Court of Appeals of Ohio, Twelfth District, Warren County
Oct 28, 2002
No. CA2002-04-041 (Ohio Ct. App. Oct. 28, 2002)

Opinion

No. CA2002-04-041.

October 28, 2002.

CRIMINAL APPEAL FROM COUNTY COURT.

Timothy A. Oliver, Warren County Prosecuting Attorney, Carolyn A. Duvelius, 500 Justice Drive, Lebanon, OH 45036, for plaintiff-appellant.

William G. Fowler, 2 N. Broadway, Suite 301, Lebanon, OH 45036, for defendant-appellee.


OPINION


{¶ 1} The issue to be decided in this appeal is whether defendant-appellee, Greg Kelly, qualifies as a first offender within the meaning of R.C. 2953.31 and is eligible for expungement of his criminal record pursuant to R.C. 2953.32.

{¶ 2} In Warren County Court Case No. 99CRB00552, appellee was charged with two counts of misdemeanor assault arising out of a June 23, 1999 incident. In another incident which occurred six weeks later on August 4, 1999, appellee was charged in Warren County Court Case No. 99CRB00835 with two counts of aggravated menacing and one count each of menacing and aggravated criminal trespass, all misdemeanors. A review of the trial court filings indicates the two cases involved different crimes, victims, locations and circumstances, and were charged under separate complaints.

{¶ 3} In two separate trials, appellee was convicted on one count of assault in Case No. 552 and one count of menacing in Case No. 835, respectively.
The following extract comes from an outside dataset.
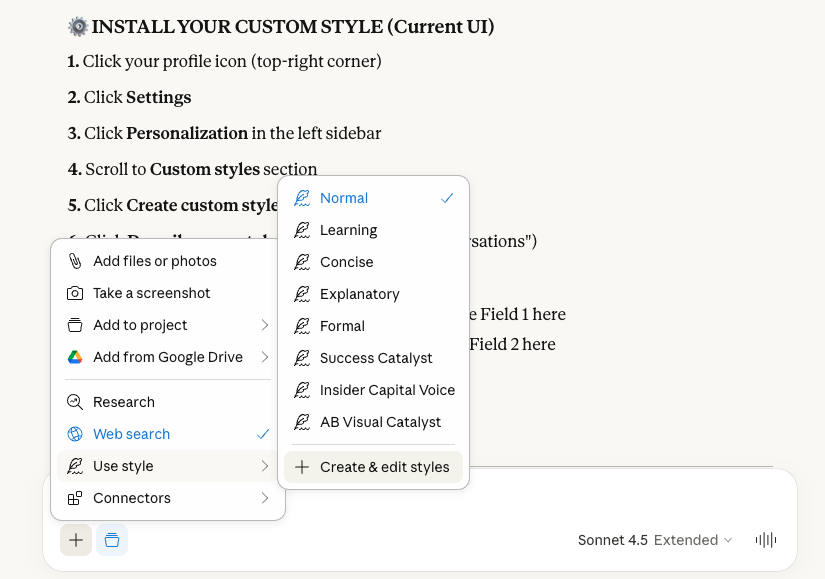
Task: Select the AB Visual Catalyst style
Action: click(x=380, y=422)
On June 8, 2000, the trial court sentenced appellee in both cases, issuing separate sentencing entries in each case.

According to the trial court docket sheets, sentencing for both cases was scheduled on the same date and at the same time. In addition, both sentencing entries are file-stamped June 8, 2000. Although there is no transcript of the sentencing hearing or any other proceedings below, we assume appellee was sentenced on both cases at a single sentencing hearing.
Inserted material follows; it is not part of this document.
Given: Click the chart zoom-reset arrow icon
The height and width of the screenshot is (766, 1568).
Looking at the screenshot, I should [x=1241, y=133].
{¶ 4} On October 23, 2001, appellee filed an application for expungement. Over appellant's objection, the trial court granted the application, finding "that [appellee] is a first offender, as defined by R.C. 2953.31, effective March 23, 2000, and is eligible for expungement pursuant to R.C. 2953.32, effective March 23, 2000." In a timely appeal, appellant presents a single assignment of error which claims the trial court erred in granting appellee's application for expungement.

{¶ 5} "`[E]xpungement is an act of grace created by the state,' and so is a privilege, not a right." State v. Simon, 87 Ohio St.3d 531, 533, 2000-Ohio-474, quoting State v. Hamilton, 75 Ohio St.3d 636, 639, 1996-Ohio-440. See, also, State v. Hartup (1998), 126 Ohio App.3d 768, discretionary appeal not allowed, 82 Ohio St.3d 1451.

{¶ 6} R.C. 2953.32 provides that a "first offender" may apply to the sentencing court to seal a record of conviction. State v. Brasch (1997), 118 Ohio App.3d 659, 662. A "first offender" is anyone who has been convicted of an offense in this state or any other jurisdiction and who previously or subsequently has not been convicted of the same or a different offense either in Ohio or any other jurisdiction. R.C. 2953.31(A).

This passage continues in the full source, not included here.